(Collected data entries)
******************************

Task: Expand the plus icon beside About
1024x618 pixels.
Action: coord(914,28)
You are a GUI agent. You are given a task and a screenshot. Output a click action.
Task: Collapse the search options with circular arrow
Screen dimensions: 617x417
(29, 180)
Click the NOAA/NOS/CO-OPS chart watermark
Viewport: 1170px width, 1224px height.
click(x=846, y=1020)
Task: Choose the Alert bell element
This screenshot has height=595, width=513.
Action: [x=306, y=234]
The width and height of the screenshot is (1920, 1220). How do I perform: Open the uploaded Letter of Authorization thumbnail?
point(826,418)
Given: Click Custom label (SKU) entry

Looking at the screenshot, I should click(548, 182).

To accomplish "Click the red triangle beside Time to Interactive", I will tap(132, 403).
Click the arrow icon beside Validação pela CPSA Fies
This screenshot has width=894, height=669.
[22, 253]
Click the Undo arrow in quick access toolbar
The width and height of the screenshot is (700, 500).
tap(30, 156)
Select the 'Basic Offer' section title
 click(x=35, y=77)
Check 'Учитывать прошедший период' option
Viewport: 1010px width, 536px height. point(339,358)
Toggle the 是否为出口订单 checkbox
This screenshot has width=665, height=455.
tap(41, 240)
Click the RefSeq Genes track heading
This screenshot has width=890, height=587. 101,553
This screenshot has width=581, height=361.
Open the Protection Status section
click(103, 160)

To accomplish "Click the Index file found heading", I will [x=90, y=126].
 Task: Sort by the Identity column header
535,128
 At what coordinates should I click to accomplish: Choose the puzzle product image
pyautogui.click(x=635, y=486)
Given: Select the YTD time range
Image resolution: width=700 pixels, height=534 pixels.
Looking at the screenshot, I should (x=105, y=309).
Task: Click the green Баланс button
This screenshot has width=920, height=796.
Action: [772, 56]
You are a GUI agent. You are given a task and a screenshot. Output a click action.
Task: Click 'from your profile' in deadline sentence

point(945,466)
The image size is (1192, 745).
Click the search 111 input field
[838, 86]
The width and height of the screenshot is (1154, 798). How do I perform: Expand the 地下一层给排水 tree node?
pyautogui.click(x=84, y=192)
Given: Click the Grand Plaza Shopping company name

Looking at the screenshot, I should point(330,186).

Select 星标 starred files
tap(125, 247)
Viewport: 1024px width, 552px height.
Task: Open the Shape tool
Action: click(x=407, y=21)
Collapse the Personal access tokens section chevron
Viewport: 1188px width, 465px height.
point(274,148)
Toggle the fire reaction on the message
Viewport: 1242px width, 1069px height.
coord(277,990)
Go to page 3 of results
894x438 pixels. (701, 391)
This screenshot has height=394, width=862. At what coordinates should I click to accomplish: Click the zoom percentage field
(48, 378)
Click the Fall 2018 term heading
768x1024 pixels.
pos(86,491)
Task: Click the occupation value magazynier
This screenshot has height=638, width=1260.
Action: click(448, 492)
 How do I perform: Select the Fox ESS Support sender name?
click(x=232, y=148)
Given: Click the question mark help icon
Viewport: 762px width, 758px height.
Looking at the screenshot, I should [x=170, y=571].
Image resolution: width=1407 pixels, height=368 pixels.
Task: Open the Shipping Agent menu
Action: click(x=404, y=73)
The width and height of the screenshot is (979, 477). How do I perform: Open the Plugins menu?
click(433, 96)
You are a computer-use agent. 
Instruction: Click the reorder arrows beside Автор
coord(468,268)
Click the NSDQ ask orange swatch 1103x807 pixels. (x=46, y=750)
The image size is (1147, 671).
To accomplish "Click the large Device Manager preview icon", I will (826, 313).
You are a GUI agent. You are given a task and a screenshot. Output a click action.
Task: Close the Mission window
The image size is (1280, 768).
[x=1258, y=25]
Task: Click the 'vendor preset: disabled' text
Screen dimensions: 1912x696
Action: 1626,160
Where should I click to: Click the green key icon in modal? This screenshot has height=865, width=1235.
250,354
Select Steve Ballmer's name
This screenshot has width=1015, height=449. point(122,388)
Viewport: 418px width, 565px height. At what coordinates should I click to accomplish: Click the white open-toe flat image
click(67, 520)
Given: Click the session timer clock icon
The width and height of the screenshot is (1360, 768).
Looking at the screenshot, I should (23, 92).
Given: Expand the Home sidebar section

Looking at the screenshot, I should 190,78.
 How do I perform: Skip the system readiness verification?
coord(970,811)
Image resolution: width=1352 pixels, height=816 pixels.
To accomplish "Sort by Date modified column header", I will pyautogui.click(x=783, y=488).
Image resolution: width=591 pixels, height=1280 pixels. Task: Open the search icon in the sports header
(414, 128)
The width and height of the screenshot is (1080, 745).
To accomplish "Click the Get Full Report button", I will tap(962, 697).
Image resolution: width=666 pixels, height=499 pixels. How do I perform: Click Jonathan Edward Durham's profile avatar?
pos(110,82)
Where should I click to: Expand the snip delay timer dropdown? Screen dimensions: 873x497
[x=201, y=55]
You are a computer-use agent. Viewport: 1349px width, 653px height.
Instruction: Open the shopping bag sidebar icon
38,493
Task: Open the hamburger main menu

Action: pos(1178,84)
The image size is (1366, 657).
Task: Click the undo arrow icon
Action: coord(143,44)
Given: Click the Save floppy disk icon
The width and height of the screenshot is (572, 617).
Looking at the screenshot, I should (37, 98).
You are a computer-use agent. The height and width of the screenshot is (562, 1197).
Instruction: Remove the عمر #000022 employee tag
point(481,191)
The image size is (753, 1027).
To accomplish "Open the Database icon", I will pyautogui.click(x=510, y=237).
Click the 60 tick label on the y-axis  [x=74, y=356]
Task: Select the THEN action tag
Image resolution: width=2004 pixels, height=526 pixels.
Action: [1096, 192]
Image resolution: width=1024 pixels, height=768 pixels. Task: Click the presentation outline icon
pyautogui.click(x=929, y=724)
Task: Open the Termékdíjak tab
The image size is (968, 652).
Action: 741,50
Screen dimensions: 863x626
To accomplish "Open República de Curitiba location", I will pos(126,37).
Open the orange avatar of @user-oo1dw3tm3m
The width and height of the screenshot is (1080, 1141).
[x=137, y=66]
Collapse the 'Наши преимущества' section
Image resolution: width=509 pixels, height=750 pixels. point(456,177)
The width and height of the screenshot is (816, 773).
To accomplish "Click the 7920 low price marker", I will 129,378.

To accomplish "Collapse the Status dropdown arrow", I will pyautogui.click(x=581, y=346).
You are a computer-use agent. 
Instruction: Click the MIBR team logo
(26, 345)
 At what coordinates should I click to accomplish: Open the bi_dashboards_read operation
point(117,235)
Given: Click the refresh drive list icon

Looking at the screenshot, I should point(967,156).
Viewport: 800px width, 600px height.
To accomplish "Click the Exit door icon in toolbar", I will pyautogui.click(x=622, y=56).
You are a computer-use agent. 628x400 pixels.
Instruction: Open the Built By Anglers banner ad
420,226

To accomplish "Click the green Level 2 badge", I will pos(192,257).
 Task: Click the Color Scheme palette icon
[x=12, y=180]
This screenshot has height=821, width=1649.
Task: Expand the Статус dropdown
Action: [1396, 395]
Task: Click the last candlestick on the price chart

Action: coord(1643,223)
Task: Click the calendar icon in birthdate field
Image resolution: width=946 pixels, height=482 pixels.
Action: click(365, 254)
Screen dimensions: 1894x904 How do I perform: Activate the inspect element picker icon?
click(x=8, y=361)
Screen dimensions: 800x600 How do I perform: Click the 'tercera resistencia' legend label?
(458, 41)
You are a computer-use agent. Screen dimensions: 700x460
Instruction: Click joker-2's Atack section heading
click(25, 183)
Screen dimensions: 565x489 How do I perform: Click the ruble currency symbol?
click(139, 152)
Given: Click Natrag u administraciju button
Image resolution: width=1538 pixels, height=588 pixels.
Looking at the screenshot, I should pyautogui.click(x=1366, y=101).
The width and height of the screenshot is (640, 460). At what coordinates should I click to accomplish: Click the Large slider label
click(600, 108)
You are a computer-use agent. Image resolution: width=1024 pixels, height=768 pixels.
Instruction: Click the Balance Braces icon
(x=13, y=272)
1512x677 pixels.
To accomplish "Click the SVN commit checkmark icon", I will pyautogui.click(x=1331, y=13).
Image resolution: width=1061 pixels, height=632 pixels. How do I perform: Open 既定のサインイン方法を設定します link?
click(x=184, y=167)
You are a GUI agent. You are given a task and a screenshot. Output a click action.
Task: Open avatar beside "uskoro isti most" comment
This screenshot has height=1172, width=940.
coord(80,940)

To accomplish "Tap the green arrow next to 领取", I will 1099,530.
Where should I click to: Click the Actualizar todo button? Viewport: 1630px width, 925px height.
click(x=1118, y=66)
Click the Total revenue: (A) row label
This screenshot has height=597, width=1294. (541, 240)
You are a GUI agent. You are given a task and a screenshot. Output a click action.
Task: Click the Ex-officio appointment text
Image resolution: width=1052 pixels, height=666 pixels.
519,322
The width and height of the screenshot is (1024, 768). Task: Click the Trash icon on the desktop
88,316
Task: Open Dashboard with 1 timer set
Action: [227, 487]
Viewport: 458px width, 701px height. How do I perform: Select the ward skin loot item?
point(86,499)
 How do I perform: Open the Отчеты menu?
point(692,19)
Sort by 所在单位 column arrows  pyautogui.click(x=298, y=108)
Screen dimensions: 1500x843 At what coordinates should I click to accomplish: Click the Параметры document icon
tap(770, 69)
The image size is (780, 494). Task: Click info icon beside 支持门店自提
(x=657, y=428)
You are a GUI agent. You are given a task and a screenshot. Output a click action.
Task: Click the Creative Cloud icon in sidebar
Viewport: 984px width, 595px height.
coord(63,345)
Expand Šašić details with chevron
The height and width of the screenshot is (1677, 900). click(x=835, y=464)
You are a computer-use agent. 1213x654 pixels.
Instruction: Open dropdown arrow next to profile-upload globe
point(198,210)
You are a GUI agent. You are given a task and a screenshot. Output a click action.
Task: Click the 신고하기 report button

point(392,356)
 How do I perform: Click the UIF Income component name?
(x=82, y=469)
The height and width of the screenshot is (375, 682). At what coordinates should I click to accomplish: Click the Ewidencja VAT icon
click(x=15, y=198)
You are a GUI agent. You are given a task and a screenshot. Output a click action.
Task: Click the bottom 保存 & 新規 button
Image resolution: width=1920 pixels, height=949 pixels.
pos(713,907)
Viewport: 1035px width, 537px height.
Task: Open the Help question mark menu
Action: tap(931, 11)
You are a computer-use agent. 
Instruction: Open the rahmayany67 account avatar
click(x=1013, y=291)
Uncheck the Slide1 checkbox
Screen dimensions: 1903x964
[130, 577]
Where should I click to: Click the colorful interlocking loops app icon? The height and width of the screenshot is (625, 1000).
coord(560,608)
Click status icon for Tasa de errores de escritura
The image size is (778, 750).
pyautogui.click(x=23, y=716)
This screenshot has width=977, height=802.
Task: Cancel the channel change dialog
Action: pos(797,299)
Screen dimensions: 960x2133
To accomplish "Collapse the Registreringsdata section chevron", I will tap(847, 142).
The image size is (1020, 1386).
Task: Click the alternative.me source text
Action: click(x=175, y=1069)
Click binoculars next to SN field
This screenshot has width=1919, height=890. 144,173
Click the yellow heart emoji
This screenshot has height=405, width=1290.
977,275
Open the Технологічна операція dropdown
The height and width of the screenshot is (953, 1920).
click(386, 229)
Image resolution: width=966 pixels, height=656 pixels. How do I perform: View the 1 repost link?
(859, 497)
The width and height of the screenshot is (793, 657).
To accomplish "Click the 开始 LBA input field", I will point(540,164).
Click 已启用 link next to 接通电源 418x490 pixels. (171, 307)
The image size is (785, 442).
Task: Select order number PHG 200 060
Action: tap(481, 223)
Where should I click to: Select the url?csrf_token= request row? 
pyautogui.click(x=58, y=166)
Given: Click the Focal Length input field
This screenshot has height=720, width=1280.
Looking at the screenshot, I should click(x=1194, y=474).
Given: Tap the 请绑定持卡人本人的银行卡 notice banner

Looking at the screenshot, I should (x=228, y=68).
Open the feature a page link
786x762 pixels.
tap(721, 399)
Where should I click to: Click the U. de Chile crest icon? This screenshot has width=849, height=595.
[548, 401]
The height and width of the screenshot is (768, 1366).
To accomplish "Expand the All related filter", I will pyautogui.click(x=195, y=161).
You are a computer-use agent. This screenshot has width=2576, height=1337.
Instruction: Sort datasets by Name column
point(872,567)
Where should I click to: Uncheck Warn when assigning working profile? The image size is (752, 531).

******************************

WORK INSTRUCTION: What lines above hold the word "computer"? List them all.

FINISHED TASK:
You are a computer-use agent. 
You are a computer-use agent. Viewport: 1349px width, 653px height.
You are a computer-use agent. The height and width of the screenshot is (562, 1197).
You are a computer-use agent. 
You are a computer-use agent. 628x400 pixels.
You are a computer-use agent. Screen dimensions: 700x460
You are a computer-use agent. Image resolution: width=1024 pixels, height=768 pixels.
You are a computer-use agent. 1213x654 pixels.
You are a computer-use agent. 
You are a computer-use agent. This screenshot has width=2576, height=1337.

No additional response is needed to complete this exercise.